解離性障害そのものに有効なお薬は存在しません。ただ患者様によって悩みの症状は異なります。その症状に合ったお薬を使っていきます。
薬の調整は難しく、効果が実感できるまで多少時間がかかってしまうこともあります。
この疾患は強いストレスを機に発症すると考えられています。そのため、それらのストレスを取り除き、元々の気質や性格傾向なども探りながら治療を行うことが重要です。
薬物治療は、あくまで治療の補助の役割であるとご理解いただければと思います。
実際、不安や抑うつ症状で悩まされている方も少なくありません。
そういった方には必要に応じて、抗うつ薬や抗精神病薬を処方していきます。また、興奮状態が長引いている場合は、安定剤を用います。

解離性障害とうつ病との関連性

うつ病解離性障害は先述した通り、内科的な疾患が見られないのにもかかわらず、話せなくなる、歩けなくなる、突然意識を失うといった症状が現れる疾患です。
患者様ご本人は、その原因が全く分からないため、辛い思いを抱えてしまうようになります。

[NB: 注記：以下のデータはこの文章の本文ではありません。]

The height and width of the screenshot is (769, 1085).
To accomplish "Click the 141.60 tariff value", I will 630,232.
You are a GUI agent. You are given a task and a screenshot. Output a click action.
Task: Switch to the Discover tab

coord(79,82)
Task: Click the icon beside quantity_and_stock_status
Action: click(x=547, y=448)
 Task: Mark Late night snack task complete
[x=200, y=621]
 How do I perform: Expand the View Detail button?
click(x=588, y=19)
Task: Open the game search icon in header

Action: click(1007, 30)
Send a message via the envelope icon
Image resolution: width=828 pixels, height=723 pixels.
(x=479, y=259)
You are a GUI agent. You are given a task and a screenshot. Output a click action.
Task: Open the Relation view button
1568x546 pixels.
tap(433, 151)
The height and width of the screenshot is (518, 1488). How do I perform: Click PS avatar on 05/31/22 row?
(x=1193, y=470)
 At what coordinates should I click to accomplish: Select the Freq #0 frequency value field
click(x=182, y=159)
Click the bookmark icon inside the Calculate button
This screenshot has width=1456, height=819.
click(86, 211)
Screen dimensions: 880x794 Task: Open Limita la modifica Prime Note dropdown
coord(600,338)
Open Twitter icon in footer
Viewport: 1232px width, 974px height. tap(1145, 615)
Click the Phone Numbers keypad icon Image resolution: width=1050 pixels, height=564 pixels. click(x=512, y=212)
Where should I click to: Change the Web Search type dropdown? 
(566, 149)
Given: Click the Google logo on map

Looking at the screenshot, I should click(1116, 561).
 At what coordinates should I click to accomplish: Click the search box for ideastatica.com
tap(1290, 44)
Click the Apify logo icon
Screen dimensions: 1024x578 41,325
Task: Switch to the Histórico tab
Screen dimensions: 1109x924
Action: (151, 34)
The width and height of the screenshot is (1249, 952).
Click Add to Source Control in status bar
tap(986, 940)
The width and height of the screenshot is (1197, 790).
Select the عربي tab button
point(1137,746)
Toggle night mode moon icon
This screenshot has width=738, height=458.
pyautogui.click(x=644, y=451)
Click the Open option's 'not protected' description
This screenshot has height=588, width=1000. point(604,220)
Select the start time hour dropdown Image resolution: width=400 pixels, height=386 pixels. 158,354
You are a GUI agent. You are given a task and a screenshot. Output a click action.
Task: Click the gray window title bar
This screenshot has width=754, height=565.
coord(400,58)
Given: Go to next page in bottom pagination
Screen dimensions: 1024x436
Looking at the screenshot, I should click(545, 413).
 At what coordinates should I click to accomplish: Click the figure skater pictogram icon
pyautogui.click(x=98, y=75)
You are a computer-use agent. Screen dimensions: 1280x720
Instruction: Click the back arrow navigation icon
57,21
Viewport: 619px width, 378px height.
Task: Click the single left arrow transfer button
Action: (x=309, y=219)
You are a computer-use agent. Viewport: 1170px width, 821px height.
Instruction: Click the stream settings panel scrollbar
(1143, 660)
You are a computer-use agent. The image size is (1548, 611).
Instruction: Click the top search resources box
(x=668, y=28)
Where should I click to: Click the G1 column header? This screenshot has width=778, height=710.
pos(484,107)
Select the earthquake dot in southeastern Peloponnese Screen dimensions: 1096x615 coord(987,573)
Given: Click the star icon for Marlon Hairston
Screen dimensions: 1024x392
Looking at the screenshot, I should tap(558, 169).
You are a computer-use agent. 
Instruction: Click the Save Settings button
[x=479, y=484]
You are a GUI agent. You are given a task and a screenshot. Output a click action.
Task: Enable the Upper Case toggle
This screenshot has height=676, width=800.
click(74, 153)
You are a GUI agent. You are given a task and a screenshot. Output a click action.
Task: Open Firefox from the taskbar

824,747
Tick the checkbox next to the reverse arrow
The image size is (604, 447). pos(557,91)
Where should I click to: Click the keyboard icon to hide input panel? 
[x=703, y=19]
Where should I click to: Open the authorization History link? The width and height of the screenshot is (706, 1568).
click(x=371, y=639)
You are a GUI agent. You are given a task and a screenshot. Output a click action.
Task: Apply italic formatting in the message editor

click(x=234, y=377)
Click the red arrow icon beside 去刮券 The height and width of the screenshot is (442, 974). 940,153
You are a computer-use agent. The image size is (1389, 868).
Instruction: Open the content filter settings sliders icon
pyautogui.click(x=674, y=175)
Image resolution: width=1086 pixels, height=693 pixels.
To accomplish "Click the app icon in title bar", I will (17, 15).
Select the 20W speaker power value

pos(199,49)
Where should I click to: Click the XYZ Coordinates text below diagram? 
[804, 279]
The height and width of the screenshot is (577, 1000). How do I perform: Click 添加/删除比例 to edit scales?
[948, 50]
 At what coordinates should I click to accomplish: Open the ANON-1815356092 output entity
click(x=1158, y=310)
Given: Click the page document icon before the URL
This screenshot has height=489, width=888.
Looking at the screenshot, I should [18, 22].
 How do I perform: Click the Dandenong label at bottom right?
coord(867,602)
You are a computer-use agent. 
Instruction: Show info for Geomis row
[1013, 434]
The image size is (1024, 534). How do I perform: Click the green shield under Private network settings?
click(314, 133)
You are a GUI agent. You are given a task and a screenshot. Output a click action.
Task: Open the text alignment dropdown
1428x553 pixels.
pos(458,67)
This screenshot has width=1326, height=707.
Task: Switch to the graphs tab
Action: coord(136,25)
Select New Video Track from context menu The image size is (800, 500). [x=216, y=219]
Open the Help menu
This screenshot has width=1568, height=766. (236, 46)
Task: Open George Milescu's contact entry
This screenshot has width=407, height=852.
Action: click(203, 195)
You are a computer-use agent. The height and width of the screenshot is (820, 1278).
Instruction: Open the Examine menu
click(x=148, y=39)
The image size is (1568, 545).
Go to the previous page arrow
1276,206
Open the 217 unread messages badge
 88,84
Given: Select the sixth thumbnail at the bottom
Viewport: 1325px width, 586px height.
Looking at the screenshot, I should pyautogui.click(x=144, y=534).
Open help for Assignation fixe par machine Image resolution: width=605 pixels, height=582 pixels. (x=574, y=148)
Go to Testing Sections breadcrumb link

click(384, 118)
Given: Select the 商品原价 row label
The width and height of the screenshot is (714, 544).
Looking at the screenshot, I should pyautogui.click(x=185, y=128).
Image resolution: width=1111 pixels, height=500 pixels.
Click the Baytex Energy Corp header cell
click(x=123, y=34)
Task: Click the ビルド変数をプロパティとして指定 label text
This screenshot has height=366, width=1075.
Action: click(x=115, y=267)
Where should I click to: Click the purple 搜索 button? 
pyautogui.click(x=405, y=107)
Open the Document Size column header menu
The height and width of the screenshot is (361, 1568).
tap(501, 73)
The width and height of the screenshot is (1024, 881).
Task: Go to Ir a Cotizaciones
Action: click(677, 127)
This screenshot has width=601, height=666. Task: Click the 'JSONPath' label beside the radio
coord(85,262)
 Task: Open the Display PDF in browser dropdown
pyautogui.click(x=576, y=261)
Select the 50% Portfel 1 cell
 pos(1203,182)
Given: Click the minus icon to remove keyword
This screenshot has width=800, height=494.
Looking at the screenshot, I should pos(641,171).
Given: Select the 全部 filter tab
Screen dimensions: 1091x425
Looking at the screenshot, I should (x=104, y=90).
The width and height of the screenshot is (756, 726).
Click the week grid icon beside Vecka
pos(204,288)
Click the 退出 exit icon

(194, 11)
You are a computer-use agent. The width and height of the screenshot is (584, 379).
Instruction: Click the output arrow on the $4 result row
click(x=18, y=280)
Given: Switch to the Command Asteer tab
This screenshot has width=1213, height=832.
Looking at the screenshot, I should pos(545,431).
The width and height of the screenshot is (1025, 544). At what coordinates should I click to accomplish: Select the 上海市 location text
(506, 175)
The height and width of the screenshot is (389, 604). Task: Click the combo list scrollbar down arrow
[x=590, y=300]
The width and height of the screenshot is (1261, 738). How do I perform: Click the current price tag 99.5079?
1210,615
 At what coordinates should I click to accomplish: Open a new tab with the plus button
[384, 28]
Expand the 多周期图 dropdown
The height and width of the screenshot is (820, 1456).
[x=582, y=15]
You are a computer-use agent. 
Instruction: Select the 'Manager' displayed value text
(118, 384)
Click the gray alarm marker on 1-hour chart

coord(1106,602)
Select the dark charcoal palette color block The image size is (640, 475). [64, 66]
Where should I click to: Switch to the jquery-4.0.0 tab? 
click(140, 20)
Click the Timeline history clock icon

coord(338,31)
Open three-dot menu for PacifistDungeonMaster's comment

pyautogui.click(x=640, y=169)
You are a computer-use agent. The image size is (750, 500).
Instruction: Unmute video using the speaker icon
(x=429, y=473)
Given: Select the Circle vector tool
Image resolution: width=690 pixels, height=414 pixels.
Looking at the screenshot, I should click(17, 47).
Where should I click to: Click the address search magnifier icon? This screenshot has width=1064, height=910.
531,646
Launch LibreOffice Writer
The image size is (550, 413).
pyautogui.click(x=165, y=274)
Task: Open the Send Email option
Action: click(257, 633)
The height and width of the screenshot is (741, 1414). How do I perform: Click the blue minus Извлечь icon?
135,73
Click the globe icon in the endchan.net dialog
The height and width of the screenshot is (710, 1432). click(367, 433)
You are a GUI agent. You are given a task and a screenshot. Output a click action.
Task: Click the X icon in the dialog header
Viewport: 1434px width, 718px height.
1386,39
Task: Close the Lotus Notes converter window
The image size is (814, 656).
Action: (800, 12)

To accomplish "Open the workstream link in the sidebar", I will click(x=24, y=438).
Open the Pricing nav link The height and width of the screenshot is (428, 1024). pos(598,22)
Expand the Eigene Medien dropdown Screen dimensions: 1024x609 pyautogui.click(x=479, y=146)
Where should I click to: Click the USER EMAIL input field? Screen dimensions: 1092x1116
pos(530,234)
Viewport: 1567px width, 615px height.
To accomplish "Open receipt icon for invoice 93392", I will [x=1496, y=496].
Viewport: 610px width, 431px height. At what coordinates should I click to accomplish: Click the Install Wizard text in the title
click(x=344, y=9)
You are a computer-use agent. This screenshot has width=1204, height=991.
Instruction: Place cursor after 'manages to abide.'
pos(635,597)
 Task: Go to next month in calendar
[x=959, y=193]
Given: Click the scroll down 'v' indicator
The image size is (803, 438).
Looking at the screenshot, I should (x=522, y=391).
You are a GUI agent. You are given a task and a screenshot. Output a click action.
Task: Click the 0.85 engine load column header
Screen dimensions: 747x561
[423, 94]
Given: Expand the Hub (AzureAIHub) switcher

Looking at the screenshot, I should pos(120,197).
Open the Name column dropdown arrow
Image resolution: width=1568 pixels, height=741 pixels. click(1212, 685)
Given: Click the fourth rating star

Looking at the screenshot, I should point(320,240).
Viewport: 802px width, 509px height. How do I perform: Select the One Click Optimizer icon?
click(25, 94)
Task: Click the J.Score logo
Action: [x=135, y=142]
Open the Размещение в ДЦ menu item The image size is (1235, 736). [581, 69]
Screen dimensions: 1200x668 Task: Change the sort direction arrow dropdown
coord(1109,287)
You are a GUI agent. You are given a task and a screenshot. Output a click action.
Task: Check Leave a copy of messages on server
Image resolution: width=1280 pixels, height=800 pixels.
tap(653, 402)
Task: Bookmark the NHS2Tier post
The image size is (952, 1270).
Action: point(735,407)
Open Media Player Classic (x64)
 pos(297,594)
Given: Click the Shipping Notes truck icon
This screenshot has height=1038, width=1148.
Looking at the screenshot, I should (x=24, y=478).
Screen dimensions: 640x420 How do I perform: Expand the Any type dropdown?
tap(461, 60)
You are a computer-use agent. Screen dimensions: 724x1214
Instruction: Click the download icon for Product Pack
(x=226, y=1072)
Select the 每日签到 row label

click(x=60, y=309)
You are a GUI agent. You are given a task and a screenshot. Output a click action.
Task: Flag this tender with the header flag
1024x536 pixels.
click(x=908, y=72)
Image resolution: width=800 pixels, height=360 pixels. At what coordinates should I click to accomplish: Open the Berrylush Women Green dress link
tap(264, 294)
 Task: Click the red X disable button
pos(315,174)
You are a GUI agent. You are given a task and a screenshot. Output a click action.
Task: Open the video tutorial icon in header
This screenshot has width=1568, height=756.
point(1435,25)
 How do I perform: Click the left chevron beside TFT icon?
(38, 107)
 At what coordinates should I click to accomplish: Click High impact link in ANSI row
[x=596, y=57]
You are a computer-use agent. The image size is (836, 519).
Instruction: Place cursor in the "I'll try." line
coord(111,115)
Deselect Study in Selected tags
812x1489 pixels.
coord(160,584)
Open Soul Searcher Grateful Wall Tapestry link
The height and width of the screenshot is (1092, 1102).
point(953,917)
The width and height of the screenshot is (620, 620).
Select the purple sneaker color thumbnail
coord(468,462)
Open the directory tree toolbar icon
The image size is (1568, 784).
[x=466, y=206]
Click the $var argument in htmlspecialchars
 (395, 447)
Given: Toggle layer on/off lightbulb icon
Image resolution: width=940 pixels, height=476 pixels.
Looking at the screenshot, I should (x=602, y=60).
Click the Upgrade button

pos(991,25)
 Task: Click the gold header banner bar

「また同じようなことをやったらどうしよう……」と不安に駆られてストレスが溜まり、うつ病を発症してしまう方もいらっしゃいます。
また、近年のうつ病は「新型うつ」「現代型うつ」などと呼ばれるタイプも出てきています。これらは、医学的には「非定型」と呼ばれているタイプです。従来のうつ病とは異なり、気分の浮き沈みが激しいという特徴を持っています。
抑うつ症状をはじめ、物を壊す、浪費する、激怒するといった行動をとることもあります。
それらの症状から「解離性障害だと思っていたら実はうつ病だった」というケースもあります。